> **CONSIGNES**
1. Indiquez si les affirmations (a), (b) et (c) concordent avec le document, en répondant par oui ou par non et en citant à l'identique les mots du document qui tranchent. (a) Malherbe Design emploie environ 140 personnes. (b) Hubert de Malherbe a 45 ans. (c) Les bureaux parisiens occupent l'ancien atelier de l'architecte Charles Garnier.
2. Répondez d'après le document aux questions (a), (b) et (c), une réponse par ligne, repérée par la même lettre.
(a) Quelles boutiques Hubert de Malherbe a-t-il dessinées pour Rihanna ?
(b) Pour Hubert de Malherbe, de quoi le luxe est-il indissociable ?
(c) Quelle entreprise cite-t-il comme exemple d'audace ?
3. Réécrivez le passage du document commençant par « Désirée de Lamarzelle » et se terminant par « que la fonction. », en remplaçant « fantaisie » par « légèreté ».

> **DOCUMENT**
Il est parvenu en quelques années à devenir une référence incontournable du design des boutiques de grandes marques de luxe. Portrait de ce patron dandy fantaisiste, lui-même designer, qui injecte dans ces créations couleurs, formes inédites et nouveaux concepts dans la distribution pour Dior, Cartier, Greenkiss ou la Samaritaine.
Au croisement de l’art et du commerce, de l’esthétique et du transactionnel, Malherbe Design est – dans le jargon – leader international du design commercial avec 400 000 mètres carré de projets par an. Des mots bien barbares pour définir une agence d’environ 140 personnes, une grande ruche composée pour la majorité de créatifs (architectes, designers, graphistes…) qui ne cesse d’étendre son champ d’action depuis ses trois bureaux à Paris, à Shanghai, à Hong Kong et prochainement à New York. Avec à sa tête Hubert de Malherbe, un jeune homme pétillant de 55 ans qui milite pour la fantaisie et l’audace dans un secteur qui s’évalue principalement en chiffres et en métrage du linéaire. Mais derrière le dandy espiègle qui a grandi dans une famille aristo-bohème, « fauchée » précise-t-il, et férue d’arts, qu’on ne s’y trompe pas… avant de dessiner pour Rihanna (les boutiques Fenty) ou La Samaritaine (ouverture prévue en avril), ce passionné et travailleur acharné a fait ses armes dans le « mass market », celui des grandes surfaces commerciales où la performance s’apprend au mètre carré. Le point commun ? Le goût de la forme et une forme – toujours – d’intuition à laquelle le créatif se fie depuis 20 ans, avec pour seul objectif : réussir. Rencontre dans ses bureaux parisiens, l’ancien atelier de l’architecte Charles Garnier.
Désirée de Lamarzelle : Quelle est votre définition du luxe ?
Hubert de Malherbe : Elle est culturelle, c’est une manière de penser que m’ont transmise les gens qui m’ont élevé. Une forme de fantaisie qui cohabite avec le goût des belles choses. Le luxe et Le design sont d’ailleurs pour moi indissociables car cela correspond à une manière de faire les choses… c’est la forme, l’intention, plutôt que la fonction.
Un magasin, c’est un chiffre d’affaires. N’est-ce pas complexe dans la conception ?
H. de M. : Oui, c’est très complexe la conception d’un magasin, car vous avez d’un côté les chiffres, c’est-à-dire que vous savez ce qui se vend, et de l’autre l’intuition, l’audace surtout. Il faut concilier les deux. Mais si on regarde bien tous les « drivers » du commerce aujourd’hui, ce sont souvent des entreprises qui ont fait preuve d’audace. Prenez Ikéa : le concept de faire déplacer les gens pour acheter des meubles qu’ils vont monter eux-mêmes était aussi audacieux que génial !
Quel est votre parcours de designer ?

> **JEU DE DONNÉES**
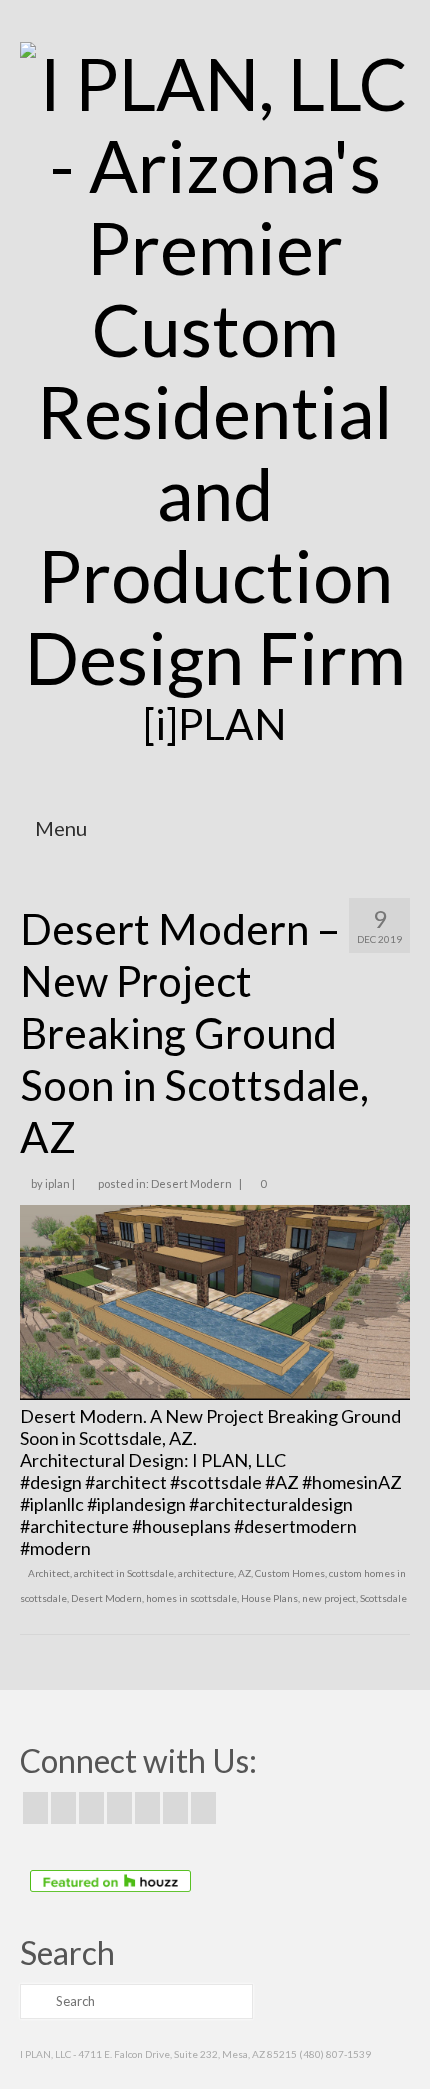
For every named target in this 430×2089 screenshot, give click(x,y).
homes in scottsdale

==

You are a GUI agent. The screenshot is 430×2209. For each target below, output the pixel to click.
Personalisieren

> **CORRIGÉ**
1.
(a) Oui : « une agence d’environ 140 personnes »
(b) Non : « un jeune homme pétillant de 55 ans »
(c) Oui : « Rencontre dans ses bureaux parisiens, l’ancien atelier de l’architecte Charles Garnier. »

2.
(a) Les boutiques Fenty.
(b) Du design.
(c) Ikéa.

3.
Désirée de Lamarzelle : Quelle est votre définition du luxe ?
Hubert de Malherbe : Elle est culturelle, c’est une manière de penser que m’ont transmise les gens qui m’ont élevé. Une forme de légèreté qui cohabite avec le goût des belles choses. Le luxe et Le design sont d’ailleurs pour moi indissociables car cela correspond à une manière de faire les choses… c’est la forme, l’intention, plutôt que la fonction.